Originaire de la Casamance (Sud du Sénégal), plus précisément de Ziguinchor, Peter Kabo est un chrétien laïc qui, – après un parcours au séminaire sans aboutir à l’ordination sacrée –, se spécialise sur les disciplines universitaires suivantes : Droit canonique (Université de Strasbourg), Théologie (Université catholique de Lille) et Sciences des Religions (Université d’Artois). Ses domaines d’intérêt, afférents à ces dites disciplines, sont : le dialogue interreligieux et interculturel ; le droit canonique ; le droit des religions ; le scoutisme ; la doctrine sociale de l’Église ; la théologie de la communication ; la théologie des migrations ; la politique ; l’économie… Dans sa première chronique sur Fidespsot, il revient sur question souvent souvent évoquée de la différence entre un clerc et un fidèle laïc.
Ayant pour sources le canon 107 du Code de Droit canonique de 1917 et la constitution dogmatique sur l’Église « Lumen Gentium » (aux numéros 10, 20, 30-33 et 40-43) du concile Vatican II, le canon 207 du Code de Droit canonique de 1983, – surtout en son paragraphe 1 –, a fait l’objet d’une évolution dans ses schémas préparatoires en l’occurrence Populo Dei 81, 1980 Schema Codicis 202 et 1982 Schema Codicis 207. L’intérêt d’une telle évolution est l’affirmation de la condition commune de fidèles du Christ fondée sur la dignité même du baptême par lequel ceux-ci sont incorporés au Christ et « constitués en peuple de Dieu » (cf. canon 204 § 1 Code de Droit canonique de 1983). Ce que Monseigneur Dominique Le Tourneau, dans son étude du canon 207, relève sans ambages en notant que « la condition de fidèle du Christ est commune » aux baptisés qui forment le Corps du Christ, l’Église. En clair, tous les baptisés sont fidèles du Christ jouissant tous de la même dignité du baptême et participant au sacerdoce commun (cf. LG 10).

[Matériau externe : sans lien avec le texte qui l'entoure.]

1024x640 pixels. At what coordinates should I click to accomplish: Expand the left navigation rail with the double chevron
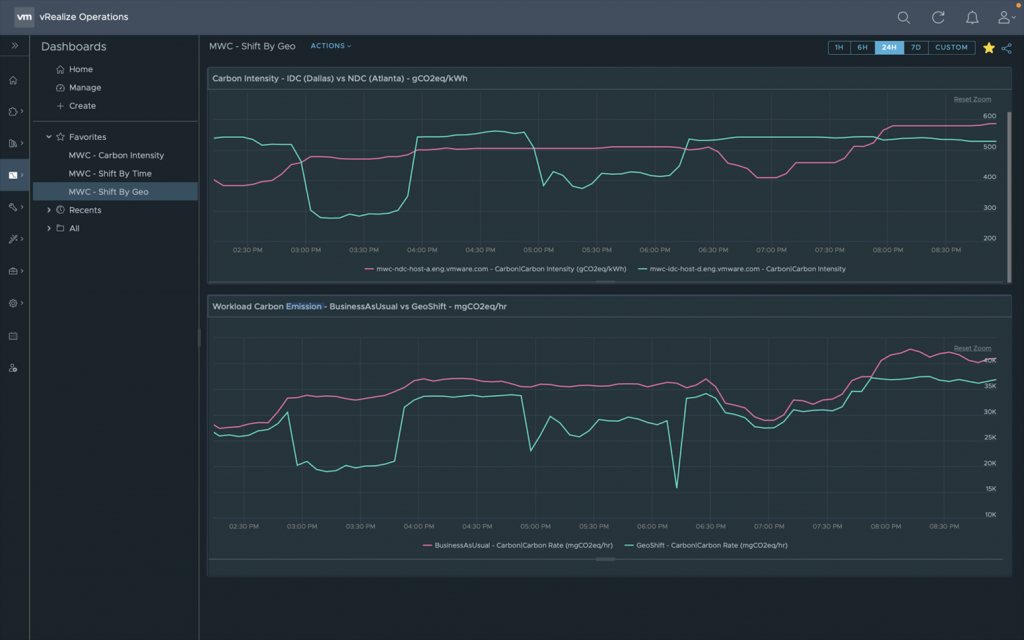point(14,46)
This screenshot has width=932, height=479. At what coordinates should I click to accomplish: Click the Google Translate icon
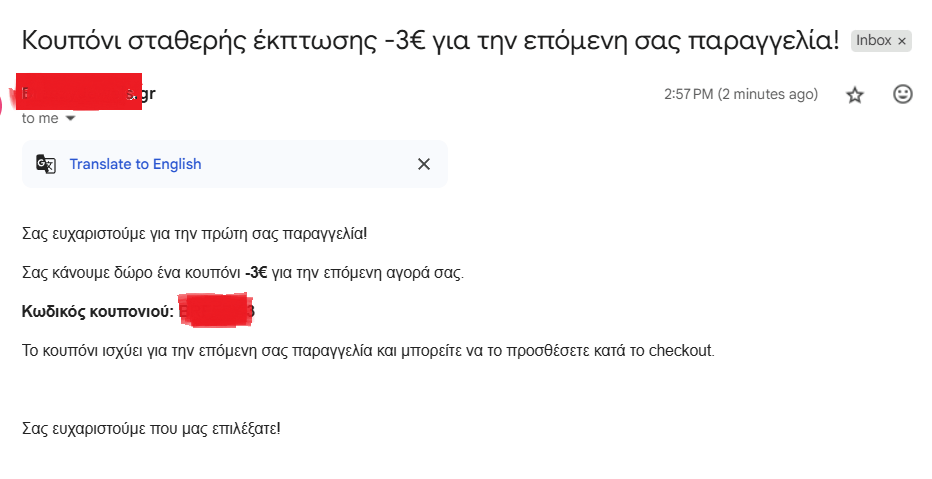[46, 164]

Au demeurant, la condition commune de christifideles qu’exprime le présent canon, n’exclut pas la distinction entre les fidèles composés des ministres sacrés appelés clercs et des laïcs. Cette distinction, contrairement au canon 107 du Code de 1917, n’est pas une distinction liée aux états de vie. En effet, elle repose sur le fait que dans l’Église demeurent divers charismes, divers ministères (cf. 1 Co 12,4-6) et donc divers sacrements. Ce qui explique, d’ailleurs, la variété de condition juridique dans l’Église : clercs, laïcs et membres de la vie consacrée, « en vertu du principe de variété ou principe hiérarchique », comme le souligne Le Tourneau. Il s’agit d’une « diversification fonctionnelle ».
De fait, à juste titre, rappelons ici les propos de Lumen Gentium 10 : « Le sacerdoce commun des fidèles et le sacerdoce ministériel ou hiérarchique, qui ont entre eux une différence essentielle et non seulement de degré, sont cependant ordonnés l’un à l’autre : l’un et l’autre, en effet, chacun selon son mode propre, participent de l’unique sacerdoce du Christ. Celui qui a reçu le sacerdoce ministériel jouit d’un pouvoir sacré pour former et conduire le peuple sacerdotal, pour faire, dans le rôle du Christ, le sacrifice eucharistique et l’offrir à Dieu au nom du peuple tout entier ; les fidèles eux, de par le sacerdoce royal qui est le leur, concourent à l’offrande de l’Eucharistie et exercent leur sacerdoce par la réception des sacrements, la prière et l’action de grâces, le témoignage d’une vie sainte, leur renoncement et leur charité effective. »
En d’autres termes, tous les fidèles du Christ, chacun selon sa condition propre, participent à l’unique sacerdoce du Christ. Par conséquent, tous, laïcs et pasteurs, égaux en dignité de par le baptême et distincts de par leur condition ou fonction, doivent demeurer dans la communion parfaite avec l’Église (cf. canon 209 § 1). Cela étant, urge-t-il, pour mieux « promouvoir la croissance et la sanctification continuelle de l’Église » (canon 210), de redécouvrir aujourd’hui cette communion entre laïcs et pasteurs dans « l’ecclésialité » qui reste inhérente au statut des fidèles dont la condition reste commune à tous.